Though there has been increased conversation in these areas, given that side effects of birth control have recently been trending on Tik Tok, the fact that non-medical professionals (i.e. Influencers) are giving advice may spread more confusion and mistrust. Honest conversations about side effects of contraceptives should be discussed between a doctor and their patient. Blood tests should be carried out to aid birth control selection for, at the very least, first time users of contraception. Blood tests are expensive but can pay off in the long run as identifying the correct contraception for a women from the start may improve their overall health and decrease the number of reoccurring clinical visits due to misdiagnosed, or ignored, symptoms from the wrong contraception. Not only would that improve individual quality of life, but it could ultimately prove financially beneficial for the healthcare system.
It is undeniable that birth control was both monumental for women’s rights, and a revolutionary treatment which could act as a powerful mitigator of maladies for some women.

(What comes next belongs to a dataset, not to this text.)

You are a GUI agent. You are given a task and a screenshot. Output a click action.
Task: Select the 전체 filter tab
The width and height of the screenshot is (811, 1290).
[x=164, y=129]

Recently, fertility tracking kits have also been breeching the market whereby tools such as urine tests can measure fertility hormones from the comfort of one’s own home. Based on this, the user can input their data into an app which tracks their personal hormone profile throughout the month. However, these tests are still expensive, limiting the availability of these trackers amongst the wider population. Additionally, sensitive information regarding fertility should not be exploited for market research but guarded under the realms of HIPPA or the data protection act. Overall, in the hands of healthcare systems, these tests could prove cheaper than blood tests but still an effective way to track patient cycles.
It is undeniable that birth control was both monumental for women’s rights, and a revolutionary treatment which could act as a powerful mitigator of maladies for some women. This piece does not work to undermine such facts. It only serves to remind, that like progesterone and oestrogen, there is a dichotomy to everything. Until we have comprehensive answers to how birth control and hormones may affect all types of people, stigma about women being hormonal will propagate, leading to even less willingness to understand their needs as equals in society, and leaving women to bear the heavy physical and mental burden of bias.